Andrew Loomis Book from Amazon

 

But I couldn’t wait for it’s arrival so I looked up some of the Loomis Basics online and began to preview what I might learn independently.  (This often helps me make sense of the real thing when I get the book.  I used to do this at university too – pre-read for certain lectures so that I really got a good understanding when I was in them.)

Here’s what I learned without the book…

 

 

This is the basic starting Loomis construction.

Next you can use this shape to place major features in portrait…

 

 

…and profile views…

 

 

(With both of these last two diagrams I drew the head before learning about the proportions so the numbers and fractions are right but the drawing is not quite accurate.  I treated these pictures as rought notes.)

Next I learned to create a “planar head” which is a basic head shape made up of flat surfaces, like a polygon map for a computer game.
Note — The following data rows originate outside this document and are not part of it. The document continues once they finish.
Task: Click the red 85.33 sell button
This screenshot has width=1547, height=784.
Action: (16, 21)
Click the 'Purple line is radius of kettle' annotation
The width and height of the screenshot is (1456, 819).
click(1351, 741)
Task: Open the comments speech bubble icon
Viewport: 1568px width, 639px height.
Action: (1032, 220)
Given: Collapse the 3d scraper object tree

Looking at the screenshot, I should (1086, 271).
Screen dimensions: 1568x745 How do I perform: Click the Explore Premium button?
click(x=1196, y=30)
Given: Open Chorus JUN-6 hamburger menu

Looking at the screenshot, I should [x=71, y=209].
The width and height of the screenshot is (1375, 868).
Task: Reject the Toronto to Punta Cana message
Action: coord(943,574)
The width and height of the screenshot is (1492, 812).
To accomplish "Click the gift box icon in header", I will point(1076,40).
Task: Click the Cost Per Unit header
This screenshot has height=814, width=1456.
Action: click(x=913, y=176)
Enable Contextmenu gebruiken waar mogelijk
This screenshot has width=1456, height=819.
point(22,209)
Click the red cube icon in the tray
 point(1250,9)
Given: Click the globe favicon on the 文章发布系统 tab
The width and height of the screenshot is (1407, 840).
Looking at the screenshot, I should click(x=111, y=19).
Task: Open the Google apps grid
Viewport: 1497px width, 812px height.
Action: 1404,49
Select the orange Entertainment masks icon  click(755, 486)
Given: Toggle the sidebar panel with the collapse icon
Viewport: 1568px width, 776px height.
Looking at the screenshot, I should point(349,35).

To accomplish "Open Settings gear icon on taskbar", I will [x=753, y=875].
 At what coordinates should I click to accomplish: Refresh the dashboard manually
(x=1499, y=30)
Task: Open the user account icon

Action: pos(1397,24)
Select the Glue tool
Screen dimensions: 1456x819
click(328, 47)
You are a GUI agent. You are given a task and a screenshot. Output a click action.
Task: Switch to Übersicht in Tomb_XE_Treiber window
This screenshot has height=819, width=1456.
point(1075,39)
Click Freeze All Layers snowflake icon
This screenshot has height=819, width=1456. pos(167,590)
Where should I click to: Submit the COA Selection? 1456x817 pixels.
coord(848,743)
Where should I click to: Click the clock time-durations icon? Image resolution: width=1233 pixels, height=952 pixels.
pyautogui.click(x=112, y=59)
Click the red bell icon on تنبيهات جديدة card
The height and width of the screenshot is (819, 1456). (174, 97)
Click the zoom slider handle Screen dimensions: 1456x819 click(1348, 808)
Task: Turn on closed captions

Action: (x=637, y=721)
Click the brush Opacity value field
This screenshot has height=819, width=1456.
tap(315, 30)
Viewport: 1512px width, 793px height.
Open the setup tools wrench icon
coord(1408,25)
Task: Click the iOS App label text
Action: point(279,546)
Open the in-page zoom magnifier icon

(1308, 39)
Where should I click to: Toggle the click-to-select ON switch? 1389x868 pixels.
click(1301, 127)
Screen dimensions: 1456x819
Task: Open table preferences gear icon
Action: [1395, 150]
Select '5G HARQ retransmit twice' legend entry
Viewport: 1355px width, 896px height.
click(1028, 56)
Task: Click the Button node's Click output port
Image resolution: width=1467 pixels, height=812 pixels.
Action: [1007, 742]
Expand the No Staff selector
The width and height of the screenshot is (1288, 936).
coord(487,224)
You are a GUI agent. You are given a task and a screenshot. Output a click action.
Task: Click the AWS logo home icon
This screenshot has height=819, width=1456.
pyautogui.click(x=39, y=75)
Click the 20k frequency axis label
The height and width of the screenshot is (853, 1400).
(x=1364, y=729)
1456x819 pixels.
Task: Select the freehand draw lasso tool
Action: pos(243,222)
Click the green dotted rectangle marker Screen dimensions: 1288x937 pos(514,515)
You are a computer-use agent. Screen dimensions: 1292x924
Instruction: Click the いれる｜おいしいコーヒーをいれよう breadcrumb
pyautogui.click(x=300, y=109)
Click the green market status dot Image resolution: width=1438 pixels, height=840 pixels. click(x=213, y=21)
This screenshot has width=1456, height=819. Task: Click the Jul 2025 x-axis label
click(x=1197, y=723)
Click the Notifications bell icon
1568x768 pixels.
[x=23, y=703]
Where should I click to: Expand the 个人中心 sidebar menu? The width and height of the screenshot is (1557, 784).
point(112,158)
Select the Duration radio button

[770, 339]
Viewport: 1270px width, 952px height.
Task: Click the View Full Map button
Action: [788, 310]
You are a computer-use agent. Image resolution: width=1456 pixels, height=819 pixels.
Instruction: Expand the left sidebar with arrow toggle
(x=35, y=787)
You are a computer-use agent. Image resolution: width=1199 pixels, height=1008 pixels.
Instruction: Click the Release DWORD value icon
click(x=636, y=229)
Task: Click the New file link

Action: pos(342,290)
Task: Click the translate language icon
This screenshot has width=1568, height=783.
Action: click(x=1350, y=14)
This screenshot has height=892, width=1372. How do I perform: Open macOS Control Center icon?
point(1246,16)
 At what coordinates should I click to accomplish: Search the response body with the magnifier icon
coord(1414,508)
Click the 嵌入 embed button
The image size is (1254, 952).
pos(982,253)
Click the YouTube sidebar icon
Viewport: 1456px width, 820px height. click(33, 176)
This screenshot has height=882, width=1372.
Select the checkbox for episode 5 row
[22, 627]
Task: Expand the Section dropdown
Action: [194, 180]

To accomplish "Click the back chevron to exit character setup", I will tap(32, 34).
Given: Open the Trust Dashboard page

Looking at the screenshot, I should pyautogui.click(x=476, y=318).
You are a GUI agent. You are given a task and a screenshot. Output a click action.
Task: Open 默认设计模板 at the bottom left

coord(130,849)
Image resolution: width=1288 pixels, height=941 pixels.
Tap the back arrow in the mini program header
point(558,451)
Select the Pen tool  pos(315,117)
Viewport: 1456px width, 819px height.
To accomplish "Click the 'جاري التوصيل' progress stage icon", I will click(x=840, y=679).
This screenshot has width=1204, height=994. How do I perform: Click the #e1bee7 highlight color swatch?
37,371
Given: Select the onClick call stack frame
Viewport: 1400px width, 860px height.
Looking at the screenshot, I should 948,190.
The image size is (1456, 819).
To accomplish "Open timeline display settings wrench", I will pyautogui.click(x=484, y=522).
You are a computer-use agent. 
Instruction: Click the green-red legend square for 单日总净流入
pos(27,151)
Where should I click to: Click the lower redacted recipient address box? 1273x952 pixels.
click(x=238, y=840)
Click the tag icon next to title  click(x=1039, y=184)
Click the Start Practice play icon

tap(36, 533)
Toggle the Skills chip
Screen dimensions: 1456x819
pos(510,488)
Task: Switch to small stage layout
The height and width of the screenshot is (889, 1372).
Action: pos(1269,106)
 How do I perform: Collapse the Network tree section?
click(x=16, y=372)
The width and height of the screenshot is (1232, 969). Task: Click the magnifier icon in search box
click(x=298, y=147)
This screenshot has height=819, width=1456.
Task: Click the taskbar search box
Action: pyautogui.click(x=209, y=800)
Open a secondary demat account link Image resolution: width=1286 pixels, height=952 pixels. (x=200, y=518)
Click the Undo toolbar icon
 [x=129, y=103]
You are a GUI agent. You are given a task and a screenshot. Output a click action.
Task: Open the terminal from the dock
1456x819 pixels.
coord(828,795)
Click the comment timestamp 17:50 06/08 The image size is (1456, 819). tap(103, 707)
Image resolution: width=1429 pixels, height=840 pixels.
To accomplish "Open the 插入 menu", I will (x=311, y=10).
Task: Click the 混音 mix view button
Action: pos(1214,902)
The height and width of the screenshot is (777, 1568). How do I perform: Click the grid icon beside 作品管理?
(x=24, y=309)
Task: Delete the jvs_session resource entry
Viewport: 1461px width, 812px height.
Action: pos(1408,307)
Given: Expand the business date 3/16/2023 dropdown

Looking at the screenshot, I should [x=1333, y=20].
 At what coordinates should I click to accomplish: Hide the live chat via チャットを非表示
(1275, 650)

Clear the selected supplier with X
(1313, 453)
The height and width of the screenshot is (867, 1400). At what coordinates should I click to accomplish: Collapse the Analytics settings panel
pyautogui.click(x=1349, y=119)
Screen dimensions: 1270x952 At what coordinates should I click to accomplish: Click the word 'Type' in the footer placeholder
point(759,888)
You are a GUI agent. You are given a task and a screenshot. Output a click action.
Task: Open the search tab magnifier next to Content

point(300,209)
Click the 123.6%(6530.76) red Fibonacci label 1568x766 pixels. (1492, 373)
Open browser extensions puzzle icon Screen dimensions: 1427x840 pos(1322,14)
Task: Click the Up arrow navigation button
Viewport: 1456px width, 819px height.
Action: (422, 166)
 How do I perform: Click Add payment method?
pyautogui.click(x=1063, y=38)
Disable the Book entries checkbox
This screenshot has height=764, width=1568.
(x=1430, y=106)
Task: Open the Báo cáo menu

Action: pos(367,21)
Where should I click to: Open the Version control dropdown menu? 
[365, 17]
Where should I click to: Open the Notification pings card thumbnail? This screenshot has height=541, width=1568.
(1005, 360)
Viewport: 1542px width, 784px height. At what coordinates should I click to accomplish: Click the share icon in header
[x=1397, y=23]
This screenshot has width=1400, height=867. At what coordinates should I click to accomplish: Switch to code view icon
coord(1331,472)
Here’s my first try at construction…

 

 

And here are my notes on how to make this construction…

 

 

Finally I drew some simple 3D planar heads…

 

 

I learned loads from this exercise.  In fact, since I learned this stuff I’ve found myself looking really hard at people’s faces in real life and on the TV, trying to find these planes or to see what different planes some faces have.  It’s been a really interesting exercise.    🙂

Mud Man in Gouache – Pushing the Envelope

Following what I learned from the BB8 painting when I ran it through some photoshop filters, I decided to “push the envelope” with this next portrait. It is inspired by one of Kevin Millet‘s brilliant photographs of the model Matt Blouin in his series called “L’Homme D’Argent”. It was a beautifully lit photograph of Matt with paint or mud or some other dark material all over his face and upper shoulders. It had this contrast in the picture between a wild man and a bookish man. Th model’s glasses make him studeous but the mud pushes that image right into wildman territory. It’s a great photo.

So I began with a sketch…

I tried really hard not to worry about the details too much as I wanted the final effect as a whole to work rather than each pencil line.

Then I set out some colours on my palette…

Finally I began to paint – really freely without expecting too much…

At first it looked pretty far from what I wanted but as my mind switched off and my quiet inside self took over it began to come together. Here’s the final painting…

I am pleased with this because it has in it, for me, the free feeling I was reaching for.

I used my canon Powershot camera to photograph the painting as I worked on it but, although it was fine for the browns and creams of the early stages it would not pick up the purple background – at all. I don’t know if it’s failing or broken but everything came out blue and not even french ultramarine but more cerulean blue. So I had to scan the final painting to get anything like my original colours.

PS: If you want to see Kevin’s original photography you can look it up with the search terms “Kevin Millet” and “L’Homme D’Argent”. I’m no longer linking to other websites as there is a possibility of a new European law which will not allow someone to freely link to another artist’s work without legal issues. I would encourage you to have a look though as his photographs are amazing.